When the cemetery opened in 1848, the property was quite distant from the cities of New York and Brooklyn, straddling the border of Queens and Kings Counties, maximizing the allowable land for the cemetery by having it in both counties. Like its contemporaries, Green-Wood Cemetery and Woodlawn Cemetery, Cypress Hills was designed as a burial park, with winding paths that respected the topography, “hill and dale, plain and slope, forests and clearings,” circles with monuments, and natural ponds.
By the end of the 19th Century, the terminal moraine on the county line also included the Evergreens, Trinity, Bnai Jeshurun, Salem Fields, Machpelah, Union Field, Mount Neboh, Beth El, Mount Carmel, Mount Lebanon, Shearith Israel, and Hungarian cemeteries- a necropolis of many faiths and nationalities.
A Parkway for Brooklyn and Queens
Following the annexation of Brooklyn and Queens to the City of New York, planners proposed extending Eastern Parkway further east towards Queens by running through Highland Park, past Ridgewood Reservoir and through the cemetery belt into Forest Park.

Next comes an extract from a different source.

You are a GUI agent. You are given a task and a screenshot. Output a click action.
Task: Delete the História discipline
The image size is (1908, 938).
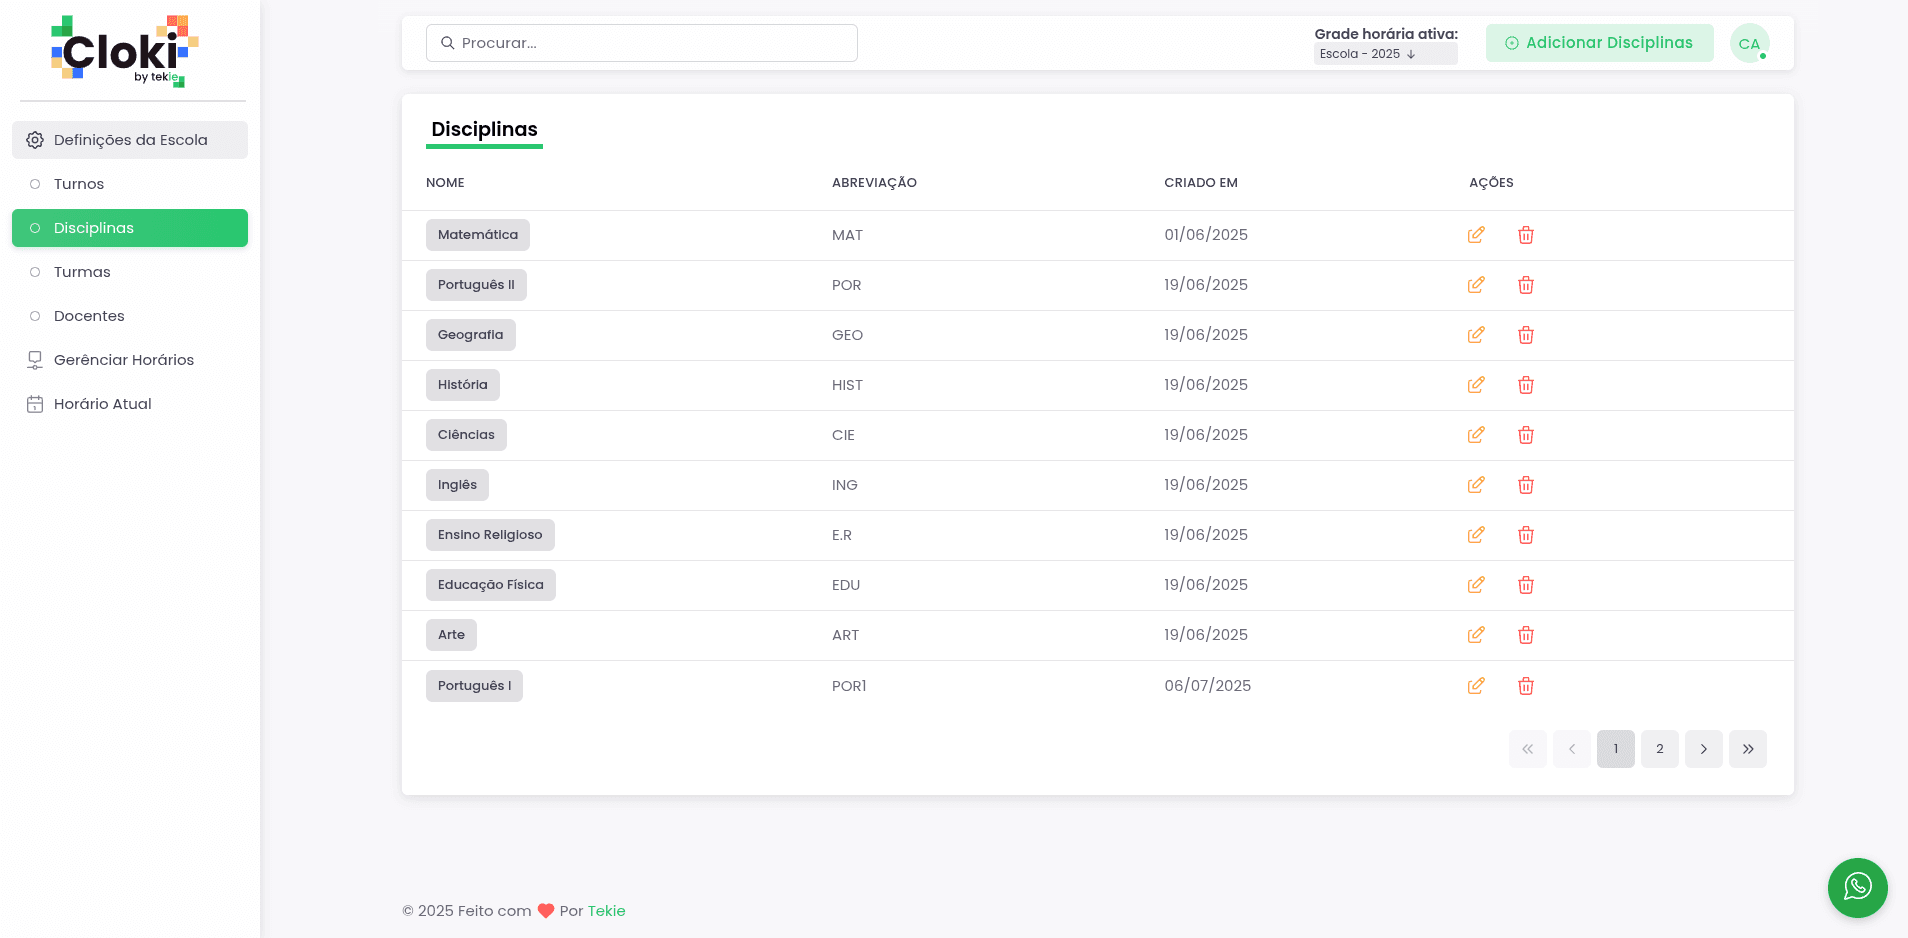[x=1525, y=385]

As it was to straddle the county line, it was named Interborough Parkway. Above is a 1914 proposed route, from the Brooklyn Daily Eagle.
First proposed in 1899, it took until 1908 to secure state legislative approval. Construction began in 1927 but suffered delays as hundreds of graves at Cypress Hills Cemetery had to be relocated. To minimize disturbance to the dead, Delta Pond was sacrificed in favor of the parkway. This also explains for its tight curves, and lack of shoulders, laid out in a way that minimized the removal of graves.
Building a highway through or past a cemetery is a very practical policy, as the dead cannot protest a road running through their backyard.
The 1940 aerial survey of Interborough Parkway, from the city’s Municipal Archives shows the site of Delta Pond on the parkway in a natural depression between two of the cemetery’s bridges. The slope that overlooked the pond now overlooks the parkway, site of the Urn Garden, where cremated remains are buried. The two bridges in this photo were removed around 2000 during a highway reconstruction project.
Three years earlier, it was renamed for Jackie Robinson, the legendary Brooklyn Dodger who was the first African-American to play in Major League Baseball. In contrast to the RFK Bridge, Ed Koch Bridge, and Hugh Carey Tunnel, this recent highway renaming has been accepted by most New Yorkers. My guess: because Robinson was not a politician!
Other Cemetery Ponds
By the 1950s, Cypress Lake was gone and at this time, The Crescent has also been filled by the end of the 20th century, but new graves on it has not yet arrived. In the 1990s, the cemetery faced violations for using construction debris as landfill for future gravesites. Nearby, the cemetery belt also included Banzer’s Pond (which deserves its own blog post) and another next to Union Field Cemetery. The above 1909 Bromley map shows the Ridgewood Reservoir and some of the other cemetery ponds on this ridge.
Cemetery of the Evergreens
The 1867 Samuel Edward Stiles map of Brooklyn suggests that the Cemetery of the Evergreens also had a set of ponds, including a pond with a particularly tall tree that was used by the British as a lookout post during their 1776 invasion of Brooklyn.
All the ponds at this cemetery are gone, but it has a plot named Lakeside that preserves the memory of one such pond.
The most recent map of the cemetery containing waterways is from page 697 of the 1908 Brooklyn Daily Eagle Almanac, showing four ponds. It is unfortunate that as spaces for burying the dead and routes for highways have erased ponds that rested on the landscape for centuries before the arrival of people.
Explore the Cemeteries:
Evergreeens has its own detailed book by John Rousmaniere, published in 2008; while Cypress Hills has a historical photo essay book by Arcadia Publishing released in 2010. Both of these books have been helpful in my research on the forgotten ponds of the Brooklyn-Queens cemetery belt.